(#345: 9 May 1987, 2 weeks)
Track listing: Misfit/Down To Earth/Free/Know What You Know/Curiosity Killed The Cat/Ordinary Day/Mile High/Red Lights/Shallow Memory
Not just of its time, but utterly of its place; I knew something of Fulham wine bars in 1987 and this I heard coming out of all of them. It’s a wonder this bunch of amiable, if confused, Sloanies – coming variously from Earl’s Court, Sunbury-on-Thames, Strawberry Hill and Putney – were ever seriously touted as the new Duran Duran. Theirs is depressingly grown-up music, ideal fodder to make the twenty-something Cameron and Johnson feel they were modern, without all the awkward political stuff (don’t tell me they were really digging The World Won’t Listen or The People Who Grinned Themselves To Death). The problem is not that Curiosity’s music was bad – it isn’t (although “Down To Earth” is by far their best song) – but it’s not exactly earth-moving or life-changing either. It squats in the middle of the Broadway like a sulky sausage. Ben VP’s vocals are either too timid or too overstretched, various backing singers and eminent British jazz musicians read the flyshit and get their mortgages paid off, and – as was the regrettable norm of mid-eighties mainstream British AoR pretending to be pop – his lyrics, whether they deal with school bullies (“Shallow Memory” is no “Rusholme Ruffians”) or sententious finger-wagging (eponymous band song), are too pretentiously unfocused to make us feel or believe anything.
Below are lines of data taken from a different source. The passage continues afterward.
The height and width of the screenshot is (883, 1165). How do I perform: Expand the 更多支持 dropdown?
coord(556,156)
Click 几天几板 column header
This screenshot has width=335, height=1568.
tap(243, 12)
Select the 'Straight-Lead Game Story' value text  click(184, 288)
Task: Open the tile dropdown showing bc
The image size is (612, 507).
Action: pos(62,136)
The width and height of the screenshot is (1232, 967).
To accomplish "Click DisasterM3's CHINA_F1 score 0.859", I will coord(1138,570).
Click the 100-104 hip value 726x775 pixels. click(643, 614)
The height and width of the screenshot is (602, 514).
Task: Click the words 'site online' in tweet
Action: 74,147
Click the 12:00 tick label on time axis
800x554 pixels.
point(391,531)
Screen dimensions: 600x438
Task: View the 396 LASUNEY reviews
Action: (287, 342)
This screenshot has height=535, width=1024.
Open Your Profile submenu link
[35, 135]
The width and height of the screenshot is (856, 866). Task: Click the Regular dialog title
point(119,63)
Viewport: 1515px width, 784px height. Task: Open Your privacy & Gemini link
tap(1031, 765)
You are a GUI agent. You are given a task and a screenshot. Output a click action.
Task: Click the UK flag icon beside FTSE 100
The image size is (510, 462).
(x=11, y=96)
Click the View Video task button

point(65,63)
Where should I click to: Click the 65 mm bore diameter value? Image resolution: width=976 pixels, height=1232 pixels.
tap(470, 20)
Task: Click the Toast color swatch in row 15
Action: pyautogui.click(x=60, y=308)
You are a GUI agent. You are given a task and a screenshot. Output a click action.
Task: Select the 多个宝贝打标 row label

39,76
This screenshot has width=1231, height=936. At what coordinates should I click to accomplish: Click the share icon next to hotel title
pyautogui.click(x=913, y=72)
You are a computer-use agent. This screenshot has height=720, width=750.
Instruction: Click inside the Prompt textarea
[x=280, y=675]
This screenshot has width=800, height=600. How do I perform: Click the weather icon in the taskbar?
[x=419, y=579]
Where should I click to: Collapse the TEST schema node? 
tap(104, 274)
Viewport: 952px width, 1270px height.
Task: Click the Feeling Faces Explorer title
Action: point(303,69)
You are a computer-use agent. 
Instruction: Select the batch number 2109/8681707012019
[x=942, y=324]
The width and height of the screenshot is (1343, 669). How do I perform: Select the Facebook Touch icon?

Sly and Robbie pop up to produce “Free” and no doubt chuckled to themselves as Ben “I’m Independent, Are You?” VP droned “If we can’t be free/Then we don’t wants (sic) to be we” but simply make me wish I were writing about Rhythm Killers instead. And in “Red Lights,” the backward fisherman’s cap-wearing vocalist intones the following classic line: “The touch of your hand gives me the command to donate.” To donate what, Ben? Your left kidney?